As published in Scotsman Guide's Residential Edition, September 2005.
In our society of instant gratification, most people put more energy and effort into keeping up with the Joneses than into planning their finances and preparing for retirement. The Joneses, however, might not be playing the right game.
Consumers spur growth of the American economy, but by doing so, they are deferring wealth creation. Even if people have pensions or contribute to a 401(k) or Individual Retirement Account (IRA), risk is deferred by not investing beyond them.
Deferring risk might be the most costly way to prepare for the future. By not expanding opportunities to create wealth, clients essentially are saying that their current strategies will provide enough assets for the future based on an expected return on investment. If that investment is in stocks or mutual funds, then clients hope that the stock market will have a certain return until they retire.

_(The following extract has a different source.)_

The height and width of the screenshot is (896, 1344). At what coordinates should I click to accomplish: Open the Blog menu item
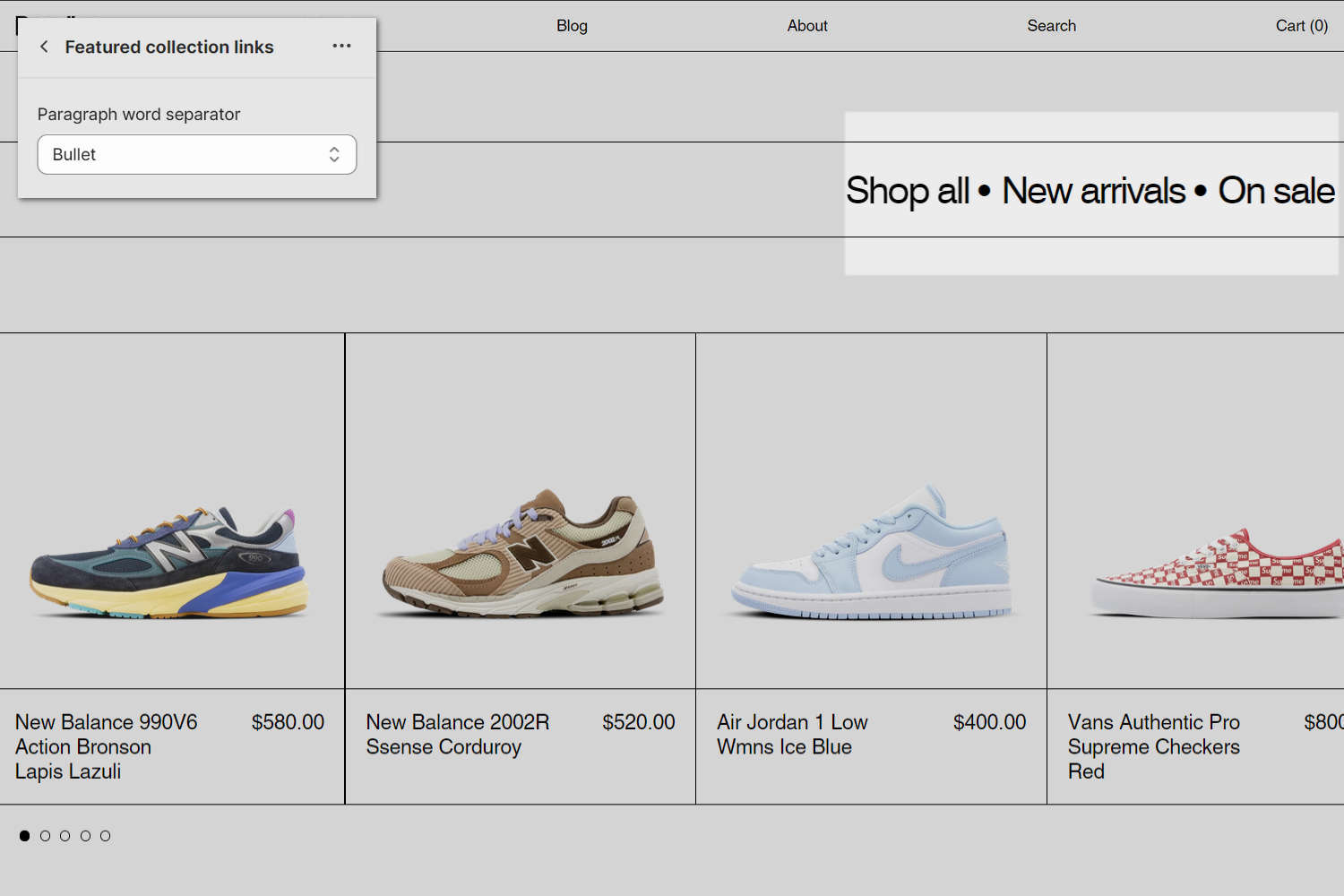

Many clients are too comfortable with their current investment strategy or afraid of learning about other investments. This complacency or inattention to an investment portfolio is akin to an ostrich burying its head in the sand. The lucky clients who have realized minimal or even break-even returns over the past five years in the stock market have still lost ground to those who have sought better returns through other investments such as real estate. Some may also have an “ostrich attitude” about health issues and the ability to work productively at a job that will pay enough.
People cruising along comfortably with their investments in 401(k)s and IRAs are deferring risk because they pin their hopes on investments that probably cannot fund their retirement. Most do not understand the full impact that inflation will have on their investments over time. They also do not realize the true cost of retirement. Unfortunately, most Americans’ retirements will be grossly underfunded.